* THE EXERCISE *
Write out the section of the Direct Server Return text that begins at the words "Note that some" and stops after "Stingray Traffic Manager.".

What is Direct Server Return?

Layer 2/3 Direct Server Return (DSR), also referred to as ‘triangulation’, is a network routing technique used in some load balancing situations:

  • Incoming traffic from the client is received by the load balancer and forwarded to a back-end node
  • Outgoing (return) traffic from the back-end node is sent directly to the client and bypasses the load balancer completely


Incoming traffic (blue) is routed through the load balancer, and return traffic (red) bypasses the load balancer

Direct Server Return is fundamentally different from the normal load balancing mode of operation, where the load balancer observes and manages both inbound and outbound traffic.

In contrast, there are two other common load balancing modes of operation:

  • NAT (Network Address Translation): layer-4 load balancers and simple layer 7 application delivery controllers use NAT (Network Address Translation) to rewrite the destination value of individual network packets.  Network connections are load-balanced by the choice of destination value.

They often use a technique called ‘delayed binding’ to delay and inspect a new network connection before sending the packets to a back-end node; this allows them to perform content-based routing.  NAT-based load balancers can switch TCP streams, but have limited capabilities to inspect and rewrite network traffic.

  • Proxy: Modern general-purpose load balancers like Stingray Traffic Manager operate as full proxies.  The proxy mode of operation is the most compute-intensive, but current general purpose hardware is more than powerful enough to manage traffic at multi-gigabit speeds.

Whereas NAT-based load balancers manage traffic on a packet-by-packet basis, proxy-based load balancers can read entire request and responses.  They can manage and manipulate the traffic based on a full understanding of the transaction between the client and the application server.

Note that some load balancers can operated in a dual-mode fashion - a service can be handled either in a NAT-like fashion or in a Proxy-like fashion.  This introduces are tradeoff between hardware performance and software sophistication - see SOL4707 - Choosing appropriate profiles for HTTP traffic for an example.  Stingray Traffic Manager can only function in a Proxy-like fashion.

This article describes how the benefits of direct server return can be applied to a layer 7 traffic management device such as Stingray Traffic Manager.

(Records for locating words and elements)

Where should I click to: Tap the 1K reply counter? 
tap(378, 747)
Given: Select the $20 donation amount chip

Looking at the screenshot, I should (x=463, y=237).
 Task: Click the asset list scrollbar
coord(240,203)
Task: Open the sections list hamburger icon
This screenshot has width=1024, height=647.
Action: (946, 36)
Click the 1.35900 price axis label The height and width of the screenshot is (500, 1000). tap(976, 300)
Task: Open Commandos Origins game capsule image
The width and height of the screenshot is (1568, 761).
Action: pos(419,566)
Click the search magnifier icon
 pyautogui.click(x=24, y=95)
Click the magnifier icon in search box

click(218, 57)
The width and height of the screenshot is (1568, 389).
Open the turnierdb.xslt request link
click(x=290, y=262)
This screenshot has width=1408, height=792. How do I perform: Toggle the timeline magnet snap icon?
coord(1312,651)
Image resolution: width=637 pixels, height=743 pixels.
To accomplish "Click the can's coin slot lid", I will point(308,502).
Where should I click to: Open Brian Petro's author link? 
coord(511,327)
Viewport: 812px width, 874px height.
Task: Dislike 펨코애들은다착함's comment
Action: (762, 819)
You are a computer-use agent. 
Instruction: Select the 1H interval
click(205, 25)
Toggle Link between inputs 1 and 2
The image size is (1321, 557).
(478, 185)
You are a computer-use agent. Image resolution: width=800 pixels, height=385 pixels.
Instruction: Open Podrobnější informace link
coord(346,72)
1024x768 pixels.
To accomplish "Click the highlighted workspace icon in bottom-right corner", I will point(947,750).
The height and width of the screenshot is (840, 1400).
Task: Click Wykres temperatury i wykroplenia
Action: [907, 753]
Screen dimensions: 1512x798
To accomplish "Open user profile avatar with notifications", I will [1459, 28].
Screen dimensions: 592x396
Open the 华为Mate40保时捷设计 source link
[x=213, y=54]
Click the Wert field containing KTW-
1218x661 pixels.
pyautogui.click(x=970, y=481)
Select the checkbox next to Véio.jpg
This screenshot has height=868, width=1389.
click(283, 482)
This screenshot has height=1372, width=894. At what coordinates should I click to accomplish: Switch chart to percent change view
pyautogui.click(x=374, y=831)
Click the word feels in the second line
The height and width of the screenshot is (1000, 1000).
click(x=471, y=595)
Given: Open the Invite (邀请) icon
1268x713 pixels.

* OUTPUT OF THE TASK *
Note that some load balancers can operated in a dual-mode fashion - a service can be handled either in a NAT-like fashion or in a Proxy-like fashion.  This introduces are tradeoff between hardware performance and software sophistication - see SOL4707 - Choosing appropriate profiles for HTTP traffic for an example.  Stingray Traffic Manager can only function in a Proxy-like fashion.

This article describes how the benefits of direct server return can be applied to a layer 7 traffic management device such as Stingray Traffic Manager.